Since 2014, over 20,000 migrant deaths and disappearances have been recorded in the Mediterranean Sea by IOM’s Missing Migrants Project. More than 90 per cent of these people died in the Central and Western Mediterranean en route to Europe. The majority have not been recovered from the sea, and even fewer have been identified. Their families may not know what has happened to them.
In this context it is crucial to better understand the situation of the tens of thousands of family members who have loved ones who disappeared along the Central and Western Mediterranean routes towards Europe. Previous work with families whose relatives have gone missing in situations of conflict and disaster has led to an understanding of the emotional, psychological, economic and social impacts of having a missing relative, but little has been done to understand the specific needs of the families of missing migrants. Click here to visit the "Families of Missing Migrants" website.

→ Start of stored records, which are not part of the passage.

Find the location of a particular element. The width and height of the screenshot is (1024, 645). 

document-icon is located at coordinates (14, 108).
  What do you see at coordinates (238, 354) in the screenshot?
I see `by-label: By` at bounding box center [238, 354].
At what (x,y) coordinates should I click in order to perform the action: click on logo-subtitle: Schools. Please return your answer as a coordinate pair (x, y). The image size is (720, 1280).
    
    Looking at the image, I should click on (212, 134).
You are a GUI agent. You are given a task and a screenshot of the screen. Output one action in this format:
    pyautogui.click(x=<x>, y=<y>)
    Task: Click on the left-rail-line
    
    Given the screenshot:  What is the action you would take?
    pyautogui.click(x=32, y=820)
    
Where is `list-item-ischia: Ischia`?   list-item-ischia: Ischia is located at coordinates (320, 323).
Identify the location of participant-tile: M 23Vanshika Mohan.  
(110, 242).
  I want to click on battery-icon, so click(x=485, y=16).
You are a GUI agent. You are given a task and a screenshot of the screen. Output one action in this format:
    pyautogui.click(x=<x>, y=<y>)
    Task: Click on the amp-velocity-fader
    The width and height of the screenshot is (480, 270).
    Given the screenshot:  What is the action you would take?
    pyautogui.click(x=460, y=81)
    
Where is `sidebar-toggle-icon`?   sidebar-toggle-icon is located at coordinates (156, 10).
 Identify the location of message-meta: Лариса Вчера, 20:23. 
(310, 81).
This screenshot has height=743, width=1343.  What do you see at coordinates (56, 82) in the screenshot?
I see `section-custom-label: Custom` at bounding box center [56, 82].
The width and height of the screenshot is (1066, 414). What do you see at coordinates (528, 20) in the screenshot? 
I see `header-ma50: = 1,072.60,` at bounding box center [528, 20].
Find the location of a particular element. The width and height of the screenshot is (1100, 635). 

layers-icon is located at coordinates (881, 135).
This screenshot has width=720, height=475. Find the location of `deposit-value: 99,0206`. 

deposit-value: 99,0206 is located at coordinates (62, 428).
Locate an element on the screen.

Thanks to funding from the Swiss Federal Department of Foreign Affairs, IOM's GMDAC seeks to shed light on the needs of families in such a situation through ethnographic fieldwork in Spain, Zimbabwe, Ethiopia and the United Kingdom. The methodology for the research is guided by an advisory board of experts, and is built on complementary existing work on identification and the needs of the families of missing migrants. The research findings will be published as policy briefings that include recommendations for how different actors can better support families of missing migrants in each country context and more generally.
This report synthesizes the main findings of qualitative research conducted between April 2019 and March 2021 by IOM’s Missing Migrants Project about the challenges and experiences of families of missing migrants in Ethiopia, the United Kingdom, Spain and Zimbabwe.